**What the task asks:**
Return, exactly and in full, the lines of the records below starting at the one with "nyírfaliget idősek otthona tököl (434, 2340)" and ending at the one with "Powered by Shopify (312, 1003)", and no other lines.

**Data records:**

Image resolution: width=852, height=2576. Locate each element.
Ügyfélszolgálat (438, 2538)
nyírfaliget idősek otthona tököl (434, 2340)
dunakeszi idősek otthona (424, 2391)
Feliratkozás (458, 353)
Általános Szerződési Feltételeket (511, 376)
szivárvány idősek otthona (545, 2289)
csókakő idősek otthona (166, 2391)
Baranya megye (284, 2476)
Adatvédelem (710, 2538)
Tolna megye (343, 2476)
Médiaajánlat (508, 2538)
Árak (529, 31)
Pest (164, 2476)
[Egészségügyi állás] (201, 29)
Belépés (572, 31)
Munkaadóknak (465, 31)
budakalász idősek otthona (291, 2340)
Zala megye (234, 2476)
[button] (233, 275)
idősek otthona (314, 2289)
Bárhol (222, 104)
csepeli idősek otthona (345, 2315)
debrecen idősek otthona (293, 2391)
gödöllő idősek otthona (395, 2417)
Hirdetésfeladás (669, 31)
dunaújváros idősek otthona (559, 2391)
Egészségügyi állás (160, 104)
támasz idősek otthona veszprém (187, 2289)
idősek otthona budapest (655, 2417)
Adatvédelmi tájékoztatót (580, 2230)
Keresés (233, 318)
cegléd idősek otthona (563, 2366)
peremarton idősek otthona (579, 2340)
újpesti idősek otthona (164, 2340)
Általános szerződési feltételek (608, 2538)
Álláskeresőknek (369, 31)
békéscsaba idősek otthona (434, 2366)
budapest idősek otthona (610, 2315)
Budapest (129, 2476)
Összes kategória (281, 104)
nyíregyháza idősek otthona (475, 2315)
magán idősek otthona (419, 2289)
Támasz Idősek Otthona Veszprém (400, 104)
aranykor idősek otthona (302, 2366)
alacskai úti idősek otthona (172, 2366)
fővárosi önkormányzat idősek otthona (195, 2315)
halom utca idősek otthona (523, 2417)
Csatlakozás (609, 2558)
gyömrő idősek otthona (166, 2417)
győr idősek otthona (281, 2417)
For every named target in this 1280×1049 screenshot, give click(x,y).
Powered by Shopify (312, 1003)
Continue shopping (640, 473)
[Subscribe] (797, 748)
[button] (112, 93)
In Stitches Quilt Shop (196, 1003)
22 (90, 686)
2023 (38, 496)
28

**Exercise answer:**
nyírfaliget idősek otthona tököl (434, 2340)
dunakeszi idősek otthona (424, 2391)
Feliratkozás (458, 353)
Általános Szerződési Feltételeket (511, 376)
szivárvány idősek otthona (545, 2289)
csókakő idősek otthona (166, 2391)
Baranya megye (284, 2476)
Adatvédelem (710, 2538)
Tolna megye (343, 2476)
Médiaajánlat (508, 2538)
Árak (529, 31)
Pest (164, 2476)
[Egészségügyi állás] (201, 29)
Belépés (572, 31)
Munkaadóknak (465, 31)
budakalász idősek otthona (291, 2340)
Zala megye (234, 2476)
[button] (233, 275)
idősek otthona (314, 2289)
Bárhol (222, 104)
csepeli idősek otthona (345, 2315)
debrecen idősek otthona (293, 2391)
gödöllő idősek otthona (395, 2417)
Hirdetésfeladás (669, 31)
dunaújváros idősek otthona (559, 2391)
Egészségügyi állás (160, 104)
támasz idősek otthona veszprém (187, 2289)
idősek otthona budapest (655, 2417)
Adatvédelmi tájékoztatót (580, 2230)
Keresés (233, 318)
cegléd idősek otthona (563, 2366)
peremarton idősek otthona (579, 2340)
újpesti idősek otthona (164, 2340)
Általános szerződési feltételek (608, 2538)
Álláskeresőknek (369, 31)
békéscsaba idősek otthona (434, 2366)
budapest idősek otthona (610, 2315)
Budapest (129, 2476)
Összes kategória (281, 104)
nyíregyháza idősek otthona (475, 2315)
magán idősek otthona (419, 2289)
Támasz Idősek Otthona Veszprém (400, 104)
aranykor idősek otthona (302, 2366)
alacskai úti idősek otthona (172, 2366)
fővárosi önkormányzat idősek otthona (195, 2315)
halom utca idősek otthona (523, 2417)
Csatlakozás (609, 2558)
gyömrő idősek otthona (166, 2417)
győr idősek otthona (281, 2417)
For every named target in this 1280×1049 screenshot, give click(x,y).
Powered by Shopify (312, 1003)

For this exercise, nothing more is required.